Since his student days at London’s Royal Academy of Music, oboist Christopher Redgate has specialized in the performance of contemporary music and he is known as a champion of extended techniques. For that reason many composers have written works for him to premiere. He is also active in commissioning new works. From 2009 to 2012, Redgate was a fellow of the Arts and Humanities Research Council. In collaboration with British oboe maker, Howarth of London, he has been redesigning significant areas of the oboe’s key work. Redgate has been careful not to make changes that would require a current oboist to relearn the instrument in order to play the new model. Redgate and pianist Stephen Robbings played Edwin Roxburgh’s Well-Tempered Oboe on the Howarth-Redgate 21st-century Oboe using the extreme high register available only on the new instrument. Since the composer is an oboist himself, his music is idiomatically written. In his piece, he has pushed the boundaries of the instrument to new limits and opened the door to new playing techniques. The “Aeolian Prelude” makes excellent use of the new oboe’s high notes as well as some of its multiphonic tones.
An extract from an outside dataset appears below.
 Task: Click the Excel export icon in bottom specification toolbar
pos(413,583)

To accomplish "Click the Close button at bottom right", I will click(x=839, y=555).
Multiphonics refers to the technique of producing several notes at once. Whether or not the instrument’s extended range and multiphonics will be used by many com­posers of new music and accepted into the orchestral repertoire remains to be seen, but the new notes available on the Howarth-Redgate Oboe are forceful and secure. In the “Triadic Arioso” the oboe tones have more relationship to each other than they had in the prelude and the structure of the piece is underscored by a rippling piano part. It concludes with several multiphonic tones that give the lis­tener a good idea of what this instrument can do. In the “Chromatic Fantasia” multiphonic tones melt into simple notes and we listen to a sweet melody. It gives the listener a sample of this instrument’s ability to play traditional music. Roxburgh writes a fast finale for oboe and piano which he calls a “Multiphonic Toccata.” I found this movement the most interesting of the group because it was meant more for listening than for demonstrating the new oboe. Its melody is full of tonal color that floats over a traditional rhythmic, multitextured piano part. Both oboist Redgate and pianist Stephen Robbings play with the highest degree of artistry.

The Lupophon is a new variety of bass oboe manufactured in Germany by Guntram Wolf. It is actually a modified heckelphone, with a slightly smaller bore and a range that reaches low F. Its four lowest semitones allow it to play all of the low notes that Richard Strauss wrote into the heckelphone part of An Alpine Symphony. These notes descend beyond the usual instrument’s possibilities. The low notes on the Lupophon are positively enticing. Awâz-e Niyâz (Songs from Mysterious Necessity) is a Farsi title. The work is inspired by the traditions of Persia and the manner in which Persian music is performed. The composer used traditional musical fragments from Persian culture as a large part of his composition. Because of this, the work has an exotic aura about it. After lis­tening for a minute or two you can picture a silken tent on a warm evening and, as Redgate plays some low trills on his Lupophon, you may think of bejeweled belly dancers emerging from the shad­ows. Even though Finnissy has run the Persian fragments through a modern British filter, their essence is intact. At some points Redgate switches between the Lupophon and the Howarth-Redgate Oboe so in Awâz-e Niyâz we get to hear the complete range of tones available on modern oboes. This relatively long work is not divided into sections and has a cohesive structure. This is a fine compo­sition that does a great deal more than merely demonstrate the possibilities of two new instruments. Oboist Christopher Redgate is a consummate virtuoso and composer-pianist Michael Finnissy plays with great precision. The sound is excellent and there are no clicks or audible breathing to spoil the listener’s enjoyment.